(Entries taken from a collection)
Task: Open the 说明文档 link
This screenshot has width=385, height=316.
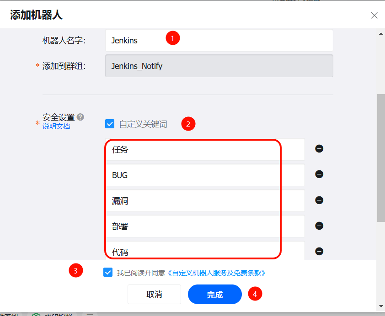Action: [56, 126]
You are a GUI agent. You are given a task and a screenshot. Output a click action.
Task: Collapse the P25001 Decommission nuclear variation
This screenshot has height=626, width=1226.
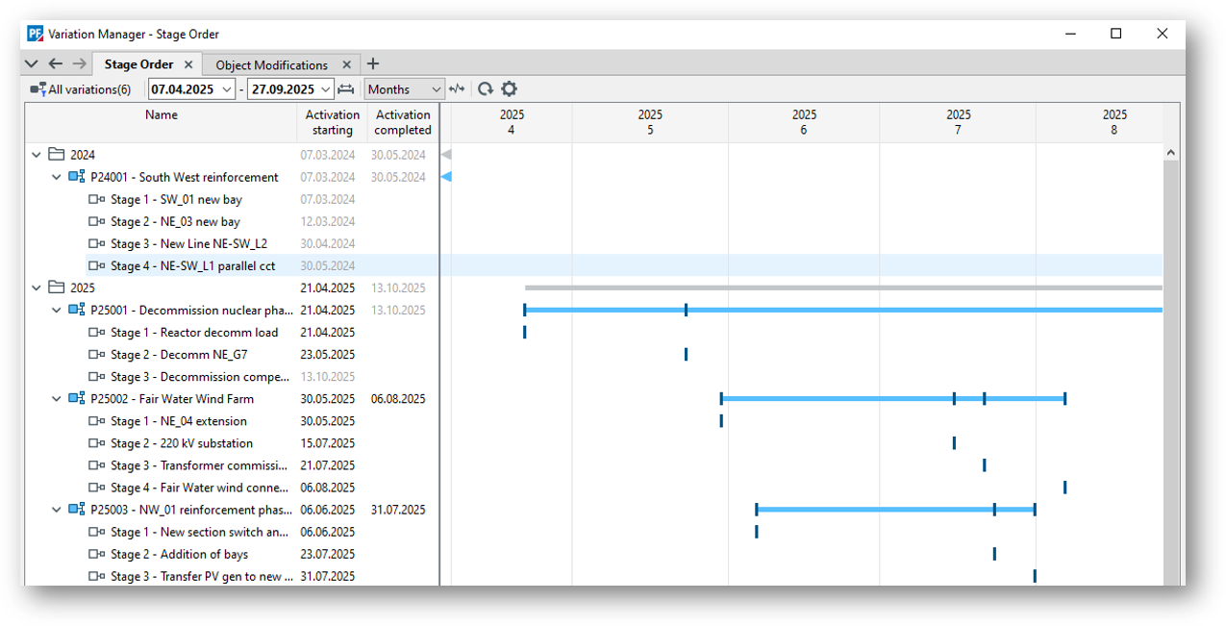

*WORK INSTRUCTIONS*
What you return must be every entry, word for word, without any pictures.

*ANSWER BELOW*
Task: Open the 说明文档 link
This screenshot has width=385, height=316.
Action: [56, 126]
You are a GUI agent. You are given a task and a screenshot. Output a click action.
Task: Collapse the P25001 Decommission nuclear variation
This screenshot has height=626, width=1226.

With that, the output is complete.